*Goal of the exercise*
Below are some entries; write out each one of them exactly.

*Dataset content*
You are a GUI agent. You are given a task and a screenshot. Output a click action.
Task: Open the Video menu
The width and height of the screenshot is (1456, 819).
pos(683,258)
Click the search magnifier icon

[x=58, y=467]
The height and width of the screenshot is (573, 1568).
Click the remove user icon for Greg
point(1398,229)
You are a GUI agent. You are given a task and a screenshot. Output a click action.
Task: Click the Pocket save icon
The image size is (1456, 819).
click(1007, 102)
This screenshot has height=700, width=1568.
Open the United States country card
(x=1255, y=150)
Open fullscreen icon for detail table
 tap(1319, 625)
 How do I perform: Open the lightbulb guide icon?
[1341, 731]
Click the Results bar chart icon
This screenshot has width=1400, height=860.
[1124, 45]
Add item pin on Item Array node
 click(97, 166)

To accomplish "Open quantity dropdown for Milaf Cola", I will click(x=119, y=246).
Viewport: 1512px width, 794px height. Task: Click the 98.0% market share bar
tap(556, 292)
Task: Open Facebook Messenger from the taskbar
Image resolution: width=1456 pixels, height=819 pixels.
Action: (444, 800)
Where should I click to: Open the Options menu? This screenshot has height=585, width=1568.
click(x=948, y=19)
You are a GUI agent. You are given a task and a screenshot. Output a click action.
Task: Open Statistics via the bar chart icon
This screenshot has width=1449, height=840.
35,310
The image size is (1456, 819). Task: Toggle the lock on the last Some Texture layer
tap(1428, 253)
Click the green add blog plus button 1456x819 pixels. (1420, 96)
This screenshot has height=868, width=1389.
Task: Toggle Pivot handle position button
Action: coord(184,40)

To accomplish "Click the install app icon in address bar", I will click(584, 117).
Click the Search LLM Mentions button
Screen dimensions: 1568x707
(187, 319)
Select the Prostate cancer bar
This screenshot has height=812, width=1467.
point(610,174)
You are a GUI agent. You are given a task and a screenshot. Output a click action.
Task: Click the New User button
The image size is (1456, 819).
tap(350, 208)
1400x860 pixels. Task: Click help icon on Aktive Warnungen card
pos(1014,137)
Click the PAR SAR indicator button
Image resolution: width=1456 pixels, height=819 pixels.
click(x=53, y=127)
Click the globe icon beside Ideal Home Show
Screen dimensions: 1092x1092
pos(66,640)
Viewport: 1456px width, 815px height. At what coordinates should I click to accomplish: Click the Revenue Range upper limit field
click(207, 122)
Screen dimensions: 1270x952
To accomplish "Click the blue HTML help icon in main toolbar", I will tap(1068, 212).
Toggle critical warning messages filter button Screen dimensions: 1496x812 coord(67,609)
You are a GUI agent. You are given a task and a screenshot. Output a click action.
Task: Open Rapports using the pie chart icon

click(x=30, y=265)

*Exercise solution*
You are a GUI agent. You are given a task and a screenshot. Output a click action.
Task: Open the Video menu
The width and height of the screenshot is (1456, 819).
pos(683,258)
Click the search magnifier icon

[x=58, y=467]
The height and width of the screenshot is (573, 1568).
Click the remove user icon for Greg
point(1398,229)
You are a GUI agent. You are given a task and a screenshot. Output a click action.
Task: Click the Pocket save icon
The image size is (1456, 819).
click(1007, 102)
This screenshot has height=700, width=1568.
Open the United States country card
(x=1255, y=150)
Open fullscreen icon for detail table
 tap(1319, 625)
 How do I perform: Open the lightbulb guide icon?
[1341, 731]
Click the Results bar chart icon
This screenshot has width=1400, height=860.
[1124, 45]
Add item pin on Item Array node
 click(97, 166)

To accomplish "Open quantity dropdown for Milaf Cola", I will click(x=119, y=246).
Viewport: 1512px width, 794px height. Task: Click the 98.0% market share bar
tap(556, 292)
Task: Open Facebook Messenger from the taskbar
Image resolution: width=1456 pixels, height=819 pixels.
Action: (444, 800)
Where should I click to: Open the Options menu? This screenshot has height=585, width=1568.
click(x=948, y=19)
You are a GUI agent. You are given a task and a screenshot. Output a click action.
Task: Open Statistics via the bar chart icon
This screenshot has width=1449, height=840.
35,310
The image size is (1456, 819). Task: Toggle the lock on the last Some Texture layer
tap(1428, 253)
Click the green add blog plus button 1456x819 pixels. (1420, 96)
This screenshot has height=868, width=1389.
Task: Toggle Pivot handle position button
Action: coord(184,40)

To accomplish "Click the install app icon in address bar", I will click(584, 117).
Click the Search LLM Mentions button
Screen dimensions: 1568x707
(187, 319)
Select the Prostate cancer bar
This screenshot has height=812, width=1467.
point(610,174)
You are a GUI agent. You are given a task and a screenshot. Output a click action.
Task: Click the New User button
The image size is (1456, 819).
tap(350, 208)
1400x860 pixels. Task: Click help icon on Aktive Warnungen card
pos(1014,137)
Click the PAR SAR indicator button
Image resolution: width=1456 pixels, height=819 pixels.
click(x=53, y=127)
Click the globe icon beside Ideal Home Show
Screen dimensions: 1092x1092
pos(66,640)
Viewport: 1456px width, 815px height. At what coordinates should I click to accomplish: Click the Revenue Range upper limit field
click(207, 122)
Screen dimensions: 1270x952
To accomplish "Click the blue HTML help icon in main toolbar", I will tap(1068, 212).
Toggle critical warning messages filter button Screen dimensions: 1496x812 coord(67,609)
You are a GUI agent. You are given a task and a screenshot. Output a click action.
Task: Open Rapports using the pie chart icon

click(x=30, y=265)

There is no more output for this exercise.